As far as I know, there's no published algorithm analogous to
alpha-beta for CGT search. (I asked Prof. Berlekamp about this at the
AGA Congress in Denver, and he said there isn't.) So the best known
algorithm for doing each local 5 ply CGT search is more expensive than
the corresponding local brute force search would be.

So, if you have a local branching factor of 20 in each separable
situation, in the hypothetical 3-separable-situation case, it seems to
me that you'd search on the order of sqrt(60^15) nodes for brute force
(where the sqrt is from the alpha-beta speedup) and 3*(20^5) nodes for
CGT. So CGT could have an advantage. And if we bump the 3 separable
situations up to 5 (a reasonably plausible value for a 19x19 board, I
think), then sqrt(100^25) vs. 5*(20^5) looks like a big win for CGT.

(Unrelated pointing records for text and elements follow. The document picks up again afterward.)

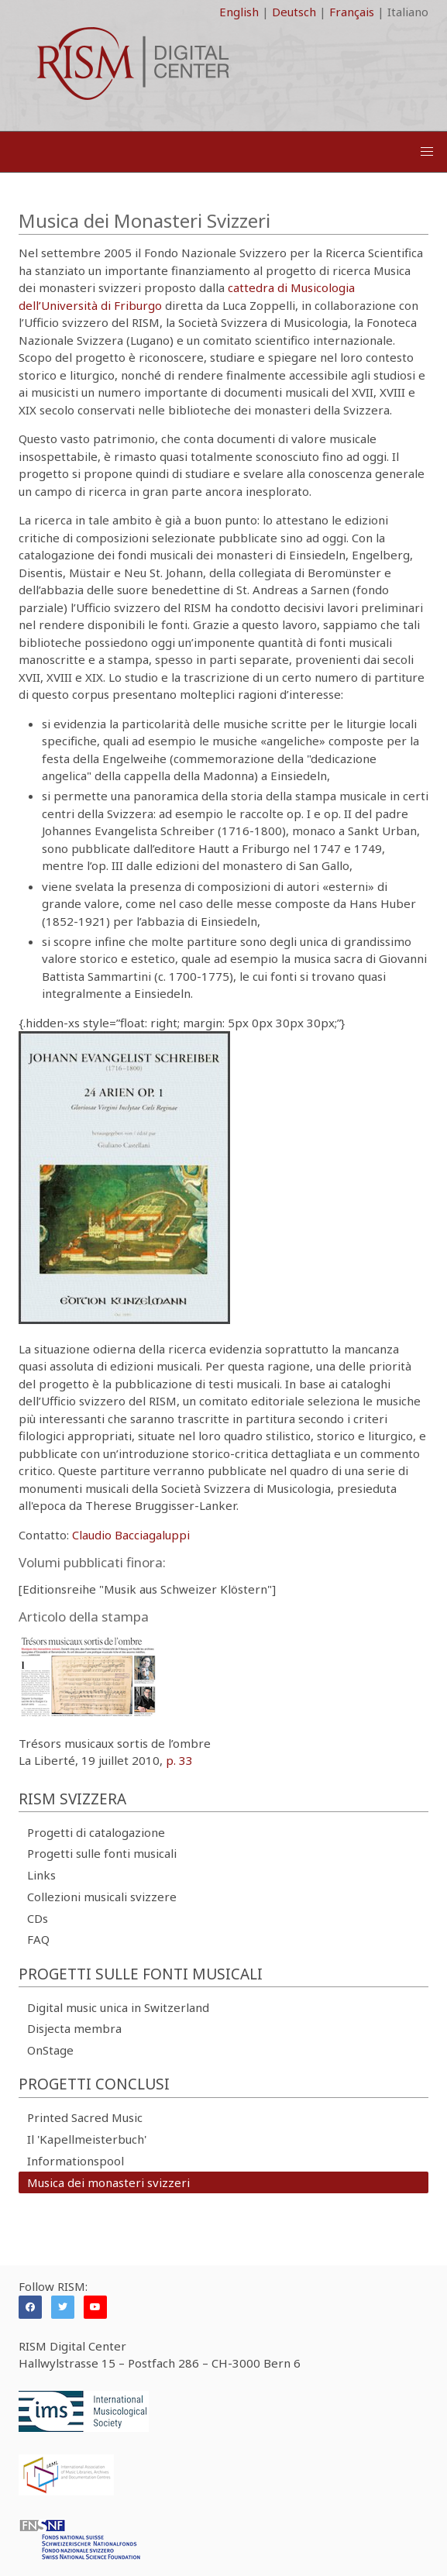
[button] (427, 152)
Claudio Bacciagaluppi (131, 1535)
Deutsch (294, 11)
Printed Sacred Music (85, 2117)
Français (351, 11)
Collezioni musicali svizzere (102, 1896)
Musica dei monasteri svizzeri (108, 2182)
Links (41, 1875)
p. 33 (179, 1760)
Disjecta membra (74, 2028)
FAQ (38, 1939)
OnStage (50, 2050)
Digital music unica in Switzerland (118, 2007)
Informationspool (75, 2160)
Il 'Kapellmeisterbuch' (86, 2139)
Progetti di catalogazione (96, 1832)
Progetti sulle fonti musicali (102, 1853)
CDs (37, 1918)
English (239, 11)
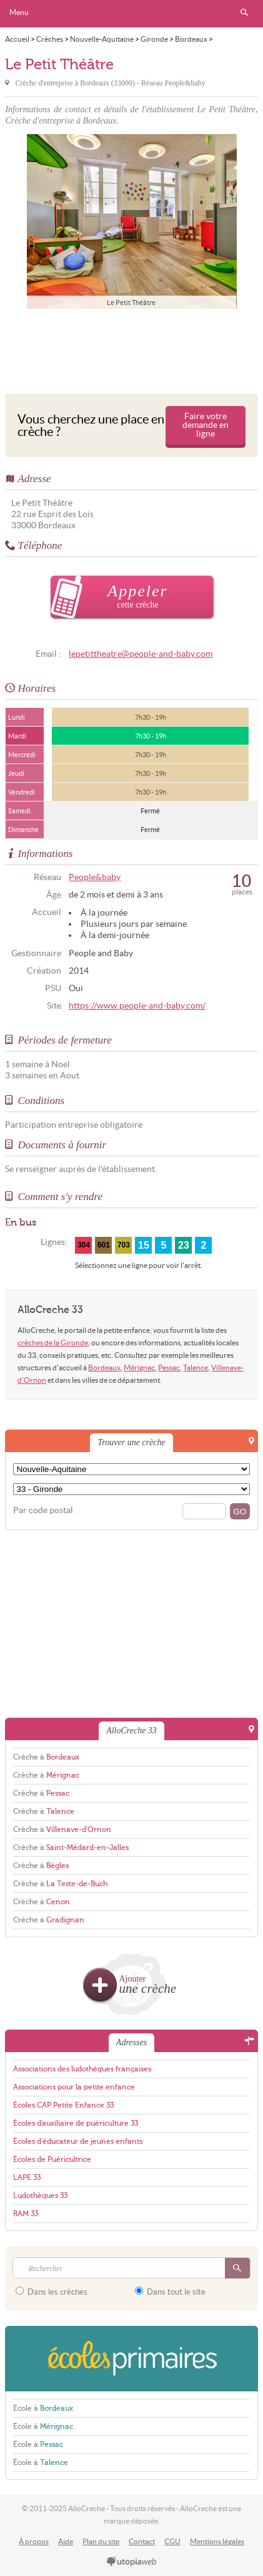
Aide (65, 2541)
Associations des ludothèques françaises (82, 2069)
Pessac (169, 1367)
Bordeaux (104, 1367)
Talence (195, 1367)
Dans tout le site (170, 2292)
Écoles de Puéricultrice (52, 2159)
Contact (142, 2541)
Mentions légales (217, 2541)
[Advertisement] (132, 348)
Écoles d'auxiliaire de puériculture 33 (75, 2123)
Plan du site (100, 2541)
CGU (172, 2541)
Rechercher (244, 12)
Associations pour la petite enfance (74, 2087)
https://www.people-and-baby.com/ (137, 1005)
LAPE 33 (27, 2177)
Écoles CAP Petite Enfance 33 (63, 2105)
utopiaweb (131, 2562)
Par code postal (43, 1510)
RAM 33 (25, 2213)
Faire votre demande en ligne (205, 425)
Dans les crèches (51, 2292)
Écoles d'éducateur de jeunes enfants (77, 2141)
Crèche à (46, 1757)
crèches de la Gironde (52, 1343)
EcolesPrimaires (131, 2358)
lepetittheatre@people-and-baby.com (140, 654)
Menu (19, 12)
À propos (34, 2541)
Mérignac (139, 1367)
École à (43, 2408)
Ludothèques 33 (40, 2195)
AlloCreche (132, 13)
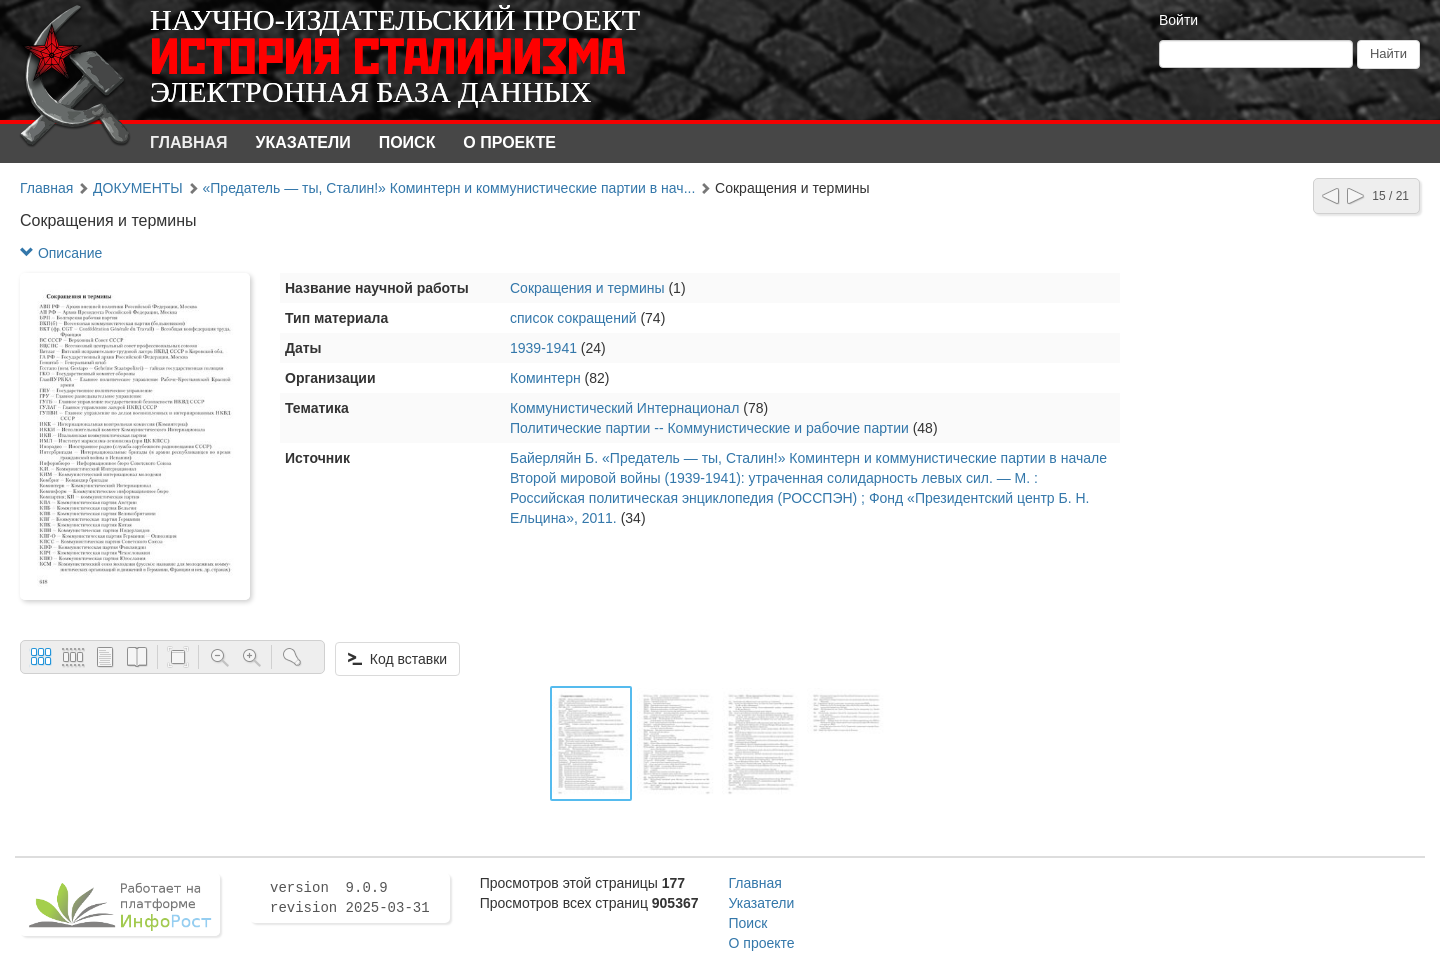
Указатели (303, 142)
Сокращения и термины (587, 288)
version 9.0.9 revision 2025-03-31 (350, 898)
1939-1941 (543, 348)
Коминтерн (545, 378)
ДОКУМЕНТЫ (138, 188)
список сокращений (573, 318)
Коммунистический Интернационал (624, 408)
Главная (189, 142)
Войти (1178, 20)
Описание (61, 253)
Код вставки (397, 659)
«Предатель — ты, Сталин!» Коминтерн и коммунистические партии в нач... (449, 188)
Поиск (407, 142)
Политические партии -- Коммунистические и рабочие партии (709, 428)
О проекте (509, 142)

Note, though, that there are some extra costs to CGT that I ignored:
  * In order to do your CGT analysis, you presumably have to do some
    initial work to notice that the situations are separable. That's
    not counted in the cost above. There's no corresponding ignored
    term in brute force: you just start crunching.
  * Each step is cheaper in brute force, since minimaxing
    an integer is cheaper than simplifying a CGT score.
  * After you've done your CGT search in the N separated situations,
    you have N CGT values of depth D that you need to combine or
    compare. There are some NP-complete problems lurking in here
    for (I think) both large N and large D. (There are errors in
    the proofs of this in _Mathematical Go_, but David Wolfe later
    published a new proof which seems to've nailed this down.)
    The average-case complexity of this problem is still probably
    OK, especially for anything close to a 19x19 board, but the
    worst-case complexity for arbitrarily large values is bad.
  * The CGT program is substantially more complicated than the 
    brute force alpha-beta program, so much so that AFAIK no one
    has a program which does all this automatically.
I also ignored some other complications:
  * Hash tables can reduce the size of the calculation significantly.
    I suspect that in the limit of huge calculations they're more
    helpful for CGT than for brute force (partly because the brute
    force hash tables become impractically huge much faster than
    the CGT ones do), but I'm not sure.
  * Kos make things harder both for CGT and for brute force.

Does anyone have any empirical or theoretical results on how many
independent subgames tend to exist in real 19x19 endgames, or on how
many points remain to be settled at the time that subgames become
independent, or on the average-case complexity of combining the CGT
results from the independent subgames?

-- 
William Harold Newman <william.newman@xxxxxxxxxxxxxxxxx>
"Those who study history are doomed to watch others repeat it."